Adam Stoner

Security and effectiveness of a digital census

March 21st is census day in England and Wales and an important milestone because the 2021 census is the first mostly-digital census ever conducted here.

A digital census has its obvious benefits, namely that statistics can be gleamed immediately on the available data. What interests me is not the results of the census but the data security and privacy implications that a digital census inherently has and whether, considering we already share so much of ourselves anyway, a census is fit for purpose.

ONE: Conducting a digital census and storing sensitive information

Concern around data privacy and government surveillance has increased in recent years. The revelations of Edward Snowden, Christopher Wylie and other whistleblowers have all come to light since the last census and knowledge that the data we provide companies is being used to profile and sell us is hardly secret. In July 2019, the Information Commissioner’s Office conducted a survey that revealed that the public has a ‘low level of confidence in companies and organisations storing and using personal information’ mostly thanks to concerns about data theft, data misuse, and that data being sold. The Open Data Institute and YouGov in October 2019 discovered that less than a third of citizens trust central government or local authorities with their data. More 25 to 34 year olds trust credit card companies than they do our elected leaders.

I have completed (and you should complete) the census especially when failure to do so is punishable with a £1,000 fine. Despite such a heavy financial penalty, I suspect we may see record non-compliance this decade thanks to this distrust, social media conspiracy theories, and protest. And the reality is that a lot of this distrust is actually well placed: data breaches happen all the time and their scope and impact are increasing in size as we share more data with more outfits.

All of this has a surprisingly positive impact (unless you work for the census office). People are becoming more reluctant to share their personal information. The number of people willing to share their home address fell from 41% to 31% from 2018 to 2019 and only 54% of respondents to one survey said they were willing to share their email address.

Data from the census is consumed in two key ways. The first is instant and is available to statisticians as soon as you begin submitting information; the second features a time-delay of 100 years.

  1. Anonymised, aggregated statistics such as population and demographic. Your individual data point is featured here but you are not individually identifiable.
  2. Personally identifiable information. Information specific to you available for public consumption after 100 years, including your address, religion, sexuality and more.

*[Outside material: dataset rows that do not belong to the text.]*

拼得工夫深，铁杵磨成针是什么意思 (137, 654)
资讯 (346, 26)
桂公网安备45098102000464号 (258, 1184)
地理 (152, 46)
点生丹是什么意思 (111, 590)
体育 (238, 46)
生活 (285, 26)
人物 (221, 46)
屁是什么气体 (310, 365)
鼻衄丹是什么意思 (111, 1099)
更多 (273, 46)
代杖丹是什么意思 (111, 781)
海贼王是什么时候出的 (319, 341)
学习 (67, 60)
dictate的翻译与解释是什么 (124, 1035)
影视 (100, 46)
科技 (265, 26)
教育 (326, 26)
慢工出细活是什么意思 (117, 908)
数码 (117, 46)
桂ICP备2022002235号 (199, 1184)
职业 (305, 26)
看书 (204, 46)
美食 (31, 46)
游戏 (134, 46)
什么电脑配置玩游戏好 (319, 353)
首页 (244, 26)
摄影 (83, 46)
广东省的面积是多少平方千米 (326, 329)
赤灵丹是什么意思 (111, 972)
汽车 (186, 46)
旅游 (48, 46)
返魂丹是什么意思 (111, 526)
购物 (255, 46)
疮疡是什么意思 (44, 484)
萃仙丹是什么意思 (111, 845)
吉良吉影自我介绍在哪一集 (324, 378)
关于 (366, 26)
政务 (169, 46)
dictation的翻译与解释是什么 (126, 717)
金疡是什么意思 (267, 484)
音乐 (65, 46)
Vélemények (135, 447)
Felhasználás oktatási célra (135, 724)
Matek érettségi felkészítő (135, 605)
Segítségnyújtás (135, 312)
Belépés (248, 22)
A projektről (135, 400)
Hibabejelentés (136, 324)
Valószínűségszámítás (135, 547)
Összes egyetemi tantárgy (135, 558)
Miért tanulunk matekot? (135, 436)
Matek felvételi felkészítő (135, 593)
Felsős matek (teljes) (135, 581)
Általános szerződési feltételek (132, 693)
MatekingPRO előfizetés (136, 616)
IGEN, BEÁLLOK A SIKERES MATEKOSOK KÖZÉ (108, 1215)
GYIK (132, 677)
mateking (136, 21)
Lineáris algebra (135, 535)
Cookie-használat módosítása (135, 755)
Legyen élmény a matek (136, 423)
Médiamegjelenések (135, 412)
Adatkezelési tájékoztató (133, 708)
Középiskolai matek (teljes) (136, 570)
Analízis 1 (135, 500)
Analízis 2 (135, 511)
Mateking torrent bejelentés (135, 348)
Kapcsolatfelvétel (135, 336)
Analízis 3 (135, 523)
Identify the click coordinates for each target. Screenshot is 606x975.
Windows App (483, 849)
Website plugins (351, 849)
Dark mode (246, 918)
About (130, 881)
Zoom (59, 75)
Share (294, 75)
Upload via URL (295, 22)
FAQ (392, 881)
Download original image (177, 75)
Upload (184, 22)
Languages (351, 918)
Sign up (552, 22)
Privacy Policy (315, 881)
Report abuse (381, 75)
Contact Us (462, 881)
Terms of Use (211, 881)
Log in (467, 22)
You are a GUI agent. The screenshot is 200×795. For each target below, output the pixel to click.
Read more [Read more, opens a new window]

Where any data is concerned, you’ve got to trust:

  1. The security of the person who is submitting data; that their computer or telephone is free from anything that may leak or compromise their data
  2. The security of the staff working with the data (and there are as many as 30,000 of them)
  3. The security of staff equipment; their computers, telephones, and data storage techniques
  4. The security of company infrastructure the data is stored on centrally; servers and networks
  5. The security of any third-party companies it’s shared with; the people who own the servers and their staff and all of their equipment and infrastructure

The Census 2021 website says that ‘everyone working on the census signs the Census Confidentiality Undertaking’ and that ‘[i]t’s a crime for them to unlawfully share personal census information’ but the law didn’t prevent the release of 3.2 billion records from data breaches in the first two months of 2021, so why it would be a deterrent here I do not know.

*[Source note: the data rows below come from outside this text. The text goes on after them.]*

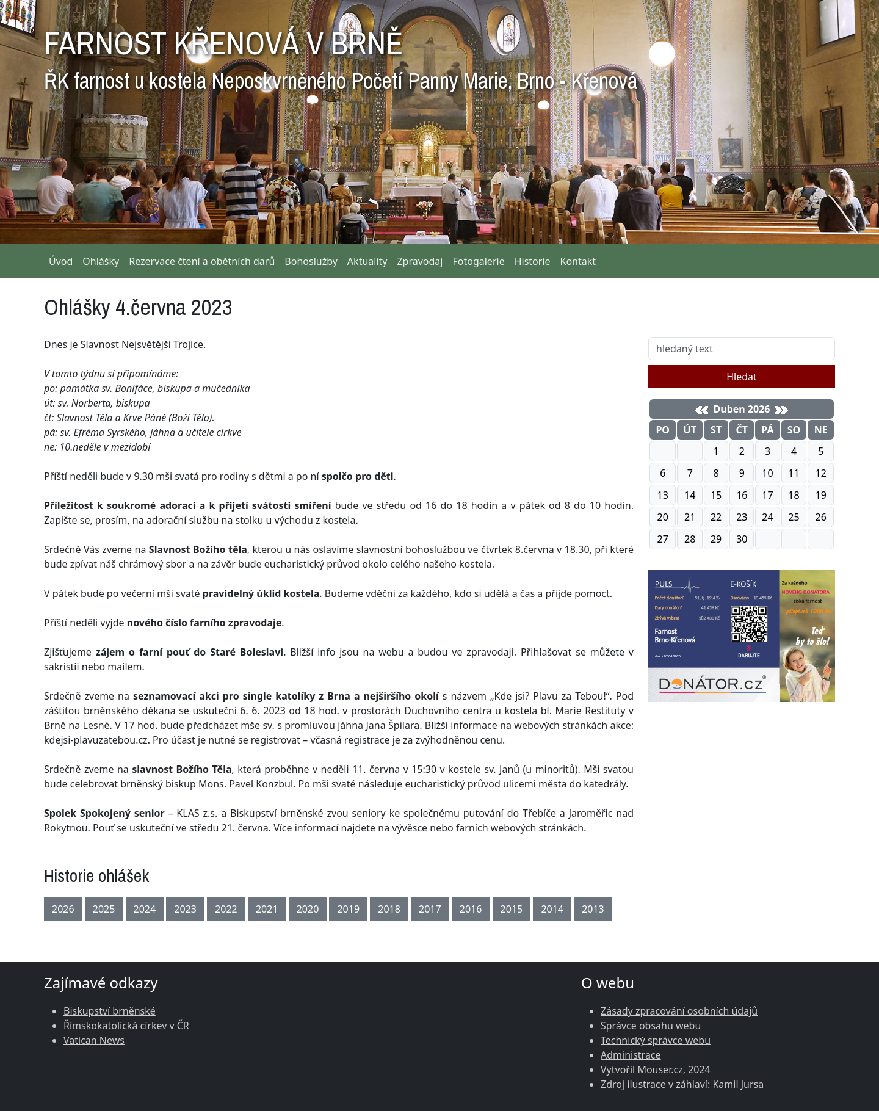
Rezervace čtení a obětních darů (202, 261)
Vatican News (94, 1040)
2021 (267, 909)
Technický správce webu (656, 1040)
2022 (226, 909)
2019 (348, 909)
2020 (308, 909)
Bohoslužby (311, 261)
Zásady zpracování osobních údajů (679, 1011)
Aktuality (367, 261)
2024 (145, 909)
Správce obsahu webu (651, 1025)
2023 (185, 909)
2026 (63, 909)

What I’m alluding to is that sooner or later, 2021 census information may suffer a data breach and end up somewhere it shouldn’t. There are simply too many possible attack vectors.

Let’s not underestimate how valuable of a weapon this information actually is. Ex-Cambridge Analytica employee Brittany Kaiser described their data modelling as a ‘weapons-grade communication technique’ and claimed that because it was so dangerous, it was export-controlled. Information warfare is the new-norm and raw data on the entire population of a country could be a very alluring dataset for a foreign power or a shiny trophy for a black-hat hacker. Someone associated with an online hacker group claimed to have laid their hands on 2011 census data pretty immediately thanks to the ‘security-illiterate UK government’ and posted what appeared to be an entire dataset for public viewing on Pastebin before it was taken down.

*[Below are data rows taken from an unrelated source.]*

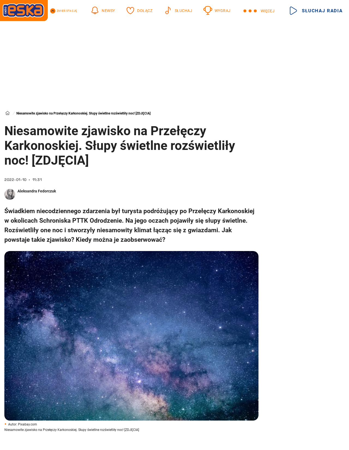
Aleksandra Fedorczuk (36, 191)
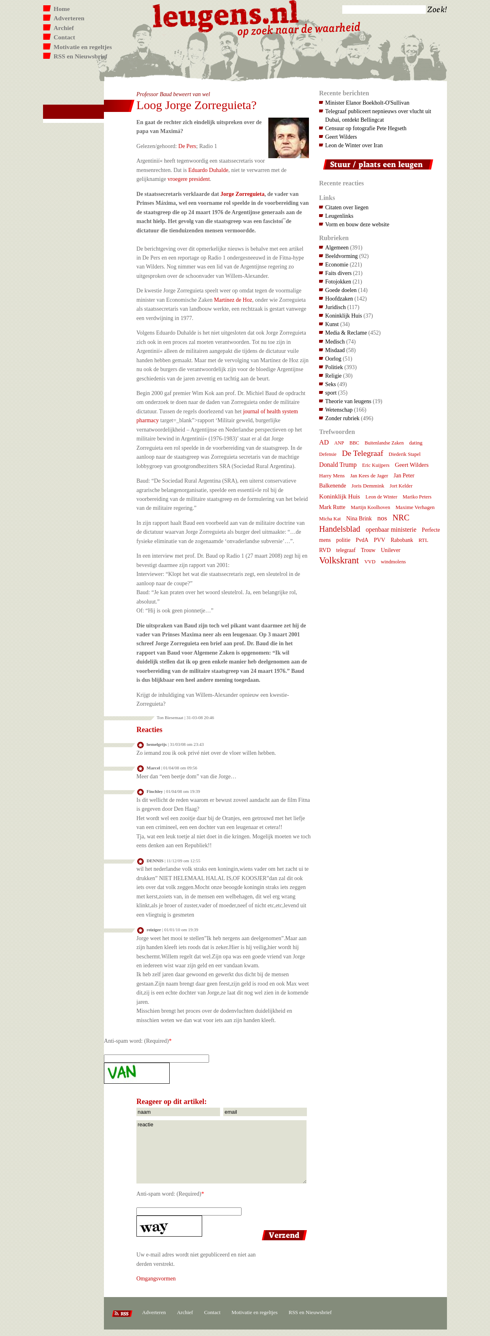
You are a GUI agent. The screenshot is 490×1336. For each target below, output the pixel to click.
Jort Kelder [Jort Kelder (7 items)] (401, 486)
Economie (336, 264)
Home (62, 8)
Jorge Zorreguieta (242, 194)
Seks (330, 384)
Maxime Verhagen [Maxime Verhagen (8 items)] (414, 507)
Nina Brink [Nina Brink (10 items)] (359, 518)
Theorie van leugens (348, 401)
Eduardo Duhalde (208, 170)
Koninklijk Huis (343, 315)
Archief (64, 27)
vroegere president (189, 179)
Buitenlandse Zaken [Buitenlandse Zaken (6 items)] (384, 443)
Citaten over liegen (347, 207)
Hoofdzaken (339, 298)
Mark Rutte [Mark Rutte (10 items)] (332, 507)
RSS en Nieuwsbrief (81, 56)
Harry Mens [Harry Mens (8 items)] (332, 476)
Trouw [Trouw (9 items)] (368, 550)
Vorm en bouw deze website (357, 224)
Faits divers (338, 273)
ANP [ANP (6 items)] (339, 443)
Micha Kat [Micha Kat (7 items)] (330, 519)
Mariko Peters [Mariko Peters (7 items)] (417, 497)
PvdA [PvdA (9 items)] (362, 540)
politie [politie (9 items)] (343, 540)
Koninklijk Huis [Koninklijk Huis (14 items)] (339, 496)
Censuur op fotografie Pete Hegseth (365, 128)
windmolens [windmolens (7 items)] (393, 562)
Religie (333, 375)
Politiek (334, 367)
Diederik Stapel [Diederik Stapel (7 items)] (405, 454)
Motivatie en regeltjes (83, 46)
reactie (221, 1151)
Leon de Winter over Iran (354, 145)
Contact (64, 37)
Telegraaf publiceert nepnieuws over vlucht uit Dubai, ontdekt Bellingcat (378, 115)
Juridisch (335, 307)
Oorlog (333, 358)
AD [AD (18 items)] (324, 442)
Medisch (335, 341)
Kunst (332, 324)
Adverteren (69, 18)
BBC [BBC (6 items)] (354, 443)
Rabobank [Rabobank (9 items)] (402, 540)
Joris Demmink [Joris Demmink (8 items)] (368, 486)
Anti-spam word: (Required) (136, 1040)
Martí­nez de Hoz (233, 299)
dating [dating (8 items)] (416, 443)
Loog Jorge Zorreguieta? (196, 105)
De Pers (187, 146)
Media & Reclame (346, 332)
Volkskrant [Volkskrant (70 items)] (339, 560)
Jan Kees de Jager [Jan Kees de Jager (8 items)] (369, 476)
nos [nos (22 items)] (382, 518)
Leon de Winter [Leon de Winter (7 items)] (381, 497)
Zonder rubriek (342, 418)
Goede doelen (341, 290)
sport (331, 392)
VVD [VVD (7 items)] (369, 562)
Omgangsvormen (156, 1278)
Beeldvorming (341, 256)
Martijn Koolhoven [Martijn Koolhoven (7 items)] (370, 507)
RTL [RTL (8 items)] (423, 540)
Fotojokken (338, 281)
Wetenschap (338, 409)
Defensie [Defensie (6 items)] (328, 454)
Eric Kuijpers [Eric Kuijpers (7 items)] (376, 465)
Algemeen (337, 247)
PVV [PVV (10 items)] (379, 540)
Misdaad (335, 350)
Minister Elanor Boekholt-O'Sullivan (367, 102)
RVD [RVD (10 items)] (325, 550)
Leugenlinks (339, 216)
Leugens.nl (226, 15)
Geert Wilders (341, 136)
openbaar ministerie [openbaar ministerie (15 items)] (391, 529)
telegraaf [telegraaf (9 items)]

Of course, I am assuming here that a bad actor is the cause of all data breaches, which isn’t entirely true. Since the last census, the government themselves have managed to simply lose or misplace at least the following:

Is it any surprise two-thirds of people distrust authorities with their data when their track record of keeping it safe is so abysmal? Those conducting the census would refute this stating on their website that they have a ‘security regime that follows government standards’. Judging from their track record, those standards aren’t great.

All this said, digital censuses are more undoubtedly more robust and arguably immutable than paper ones: 1931 census returns were completely destroyed in a fire in Middlesex where the census was being stored which is a terrible shame. Could we one day see a blockchain census?

TWO: Is a census fit for purpose?

The question isn’t whether censuses themselves are good or bad – I actually think they’re very valuable historic tools, which is why you should definitely fill yours out – but whether the methodology is correct and whether they’re necessary to reflect on current times.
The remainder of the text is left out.